Lizzie Burns was a daughter of Michael Burns or Byrne, a dyer in a cotton mill, and of Mary Conroy. The family may have lived off Deansgate. Her mother died in 1835, and her father remarried a year later.

Lizzie had an elder sister, Mary (1821–1863), a lifelong partner of Engels's until her sudden death of a heart disease. Mary Burns and Engels considered marriage a bourgeois institution and never married. In the 1850s, when Mary Burns and Engels lived in Ardwick, Lizzie stayed with them as a housekeeper, and, after her sister's death, eventually became Engels's partner. In the 1870s, they lived openly as a couple in London, with Lizzie's niece, Mary Ellen (known as Pumps), as a housekeeper.

Both Lizzie and her sister were known as formally illiterate yet intelligent women, with strong working-class ties. They showed Engels the actual conditions of the factory employees in Britain. Eleanor Marx wrote that

[Lizzie] was illiterate and could not read or write but she was true, honest and in some ways as fine-souled a woman as you could meet.

Rachel Holmes notes that "Like her sister, Lizzie Burns was a dedicated player in the Irish Republican movement, and the house she shared with Engels at 86 Mornington Street was a meeting place and a safe house for Fenian activists. She was freedom-loving, uncorseted, fiercely political and sparkling with fun". Lizzie had considerable influence on the young Eleanor Marx, converting her to an enthusiastic supporter of Irish Nationalism and the Fenians (Rachel Holmes "Eleanor Marx - a life", London, 2014, p. 88.) While her father Karl Marx had some reservations about the Fenians' violent methods, Eleanor completely identified with them, regularly signing her letters to Lizzie as "Eleanor, F.S." (Fenian Sister).

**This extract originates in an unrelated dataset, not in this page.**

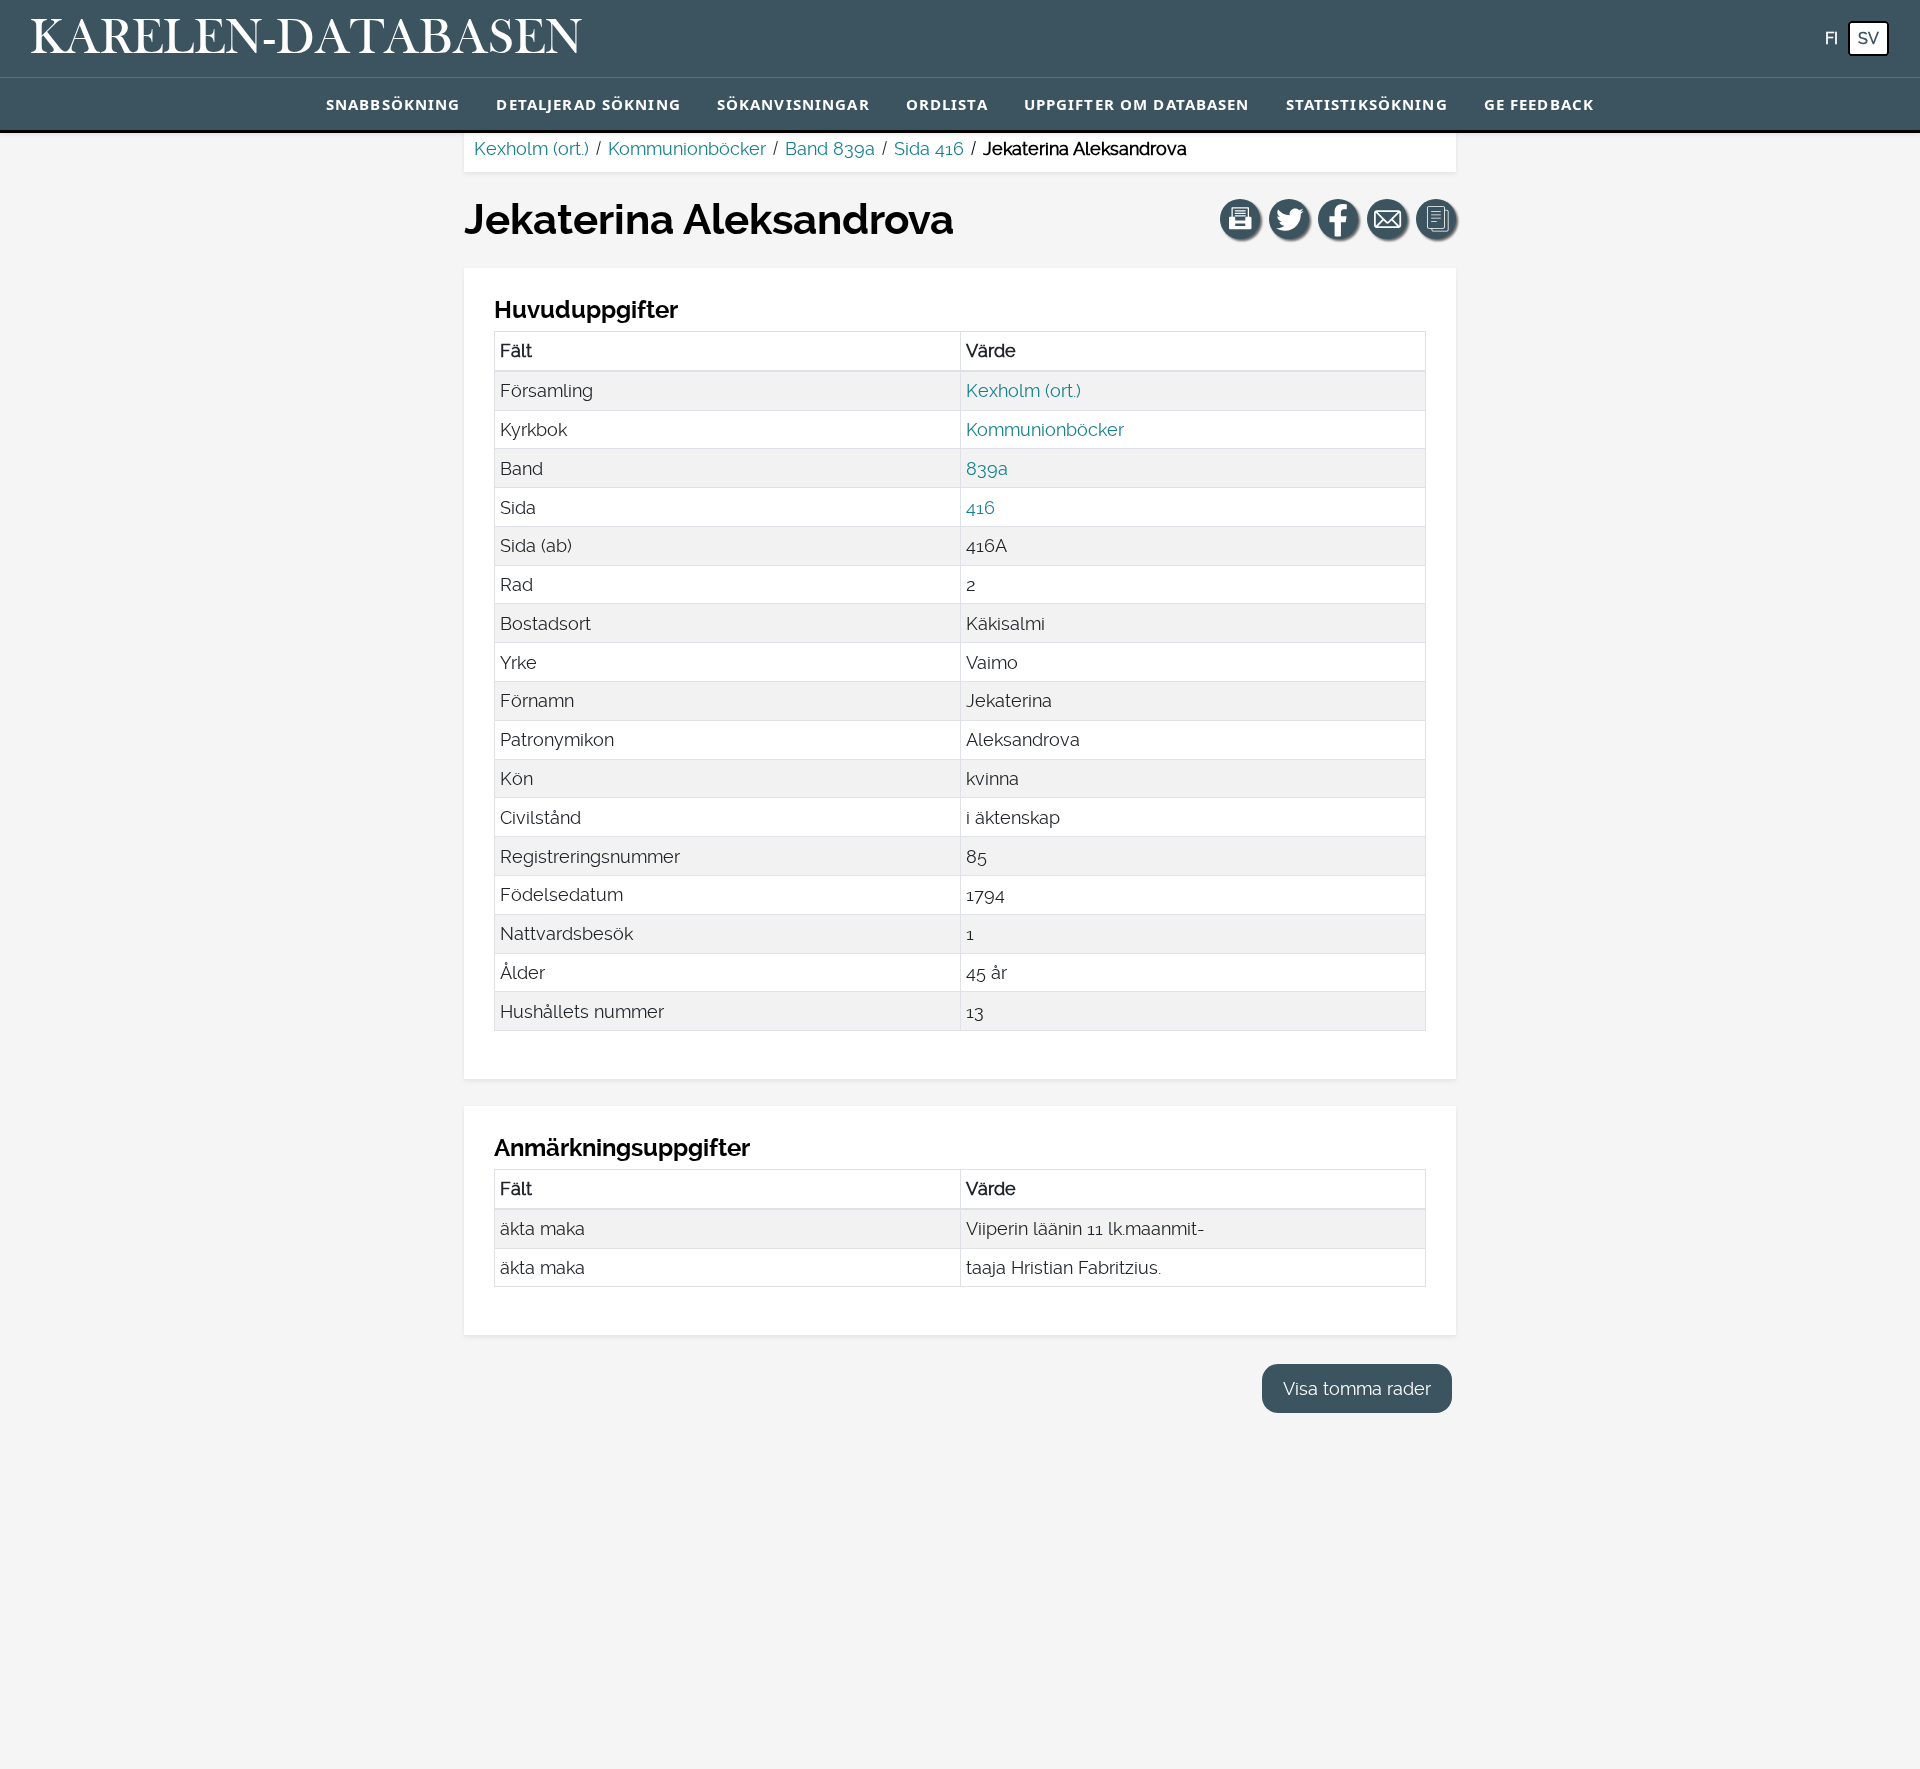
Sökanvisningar (793, 104)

In early September 1878, Burns fell seriously ill with some kind of tumour, and to please her religious beliefs, Engels married her. She died hours later. Her death made a strong impression on Engels. He later wrote about her:

My wife was a real child of the Irish proletariat and her passionate devotion to the class in which she was born was worth much more to me – and helped me more in times of stress – than all the elegance of an educated, artistic middle-class bluestocking.

Engels had Lydia buried at St Mary's Catholic Cemetery, Kensal Green and wrote on the gravestone: ″LYDIA, Wife of Frederick Engels".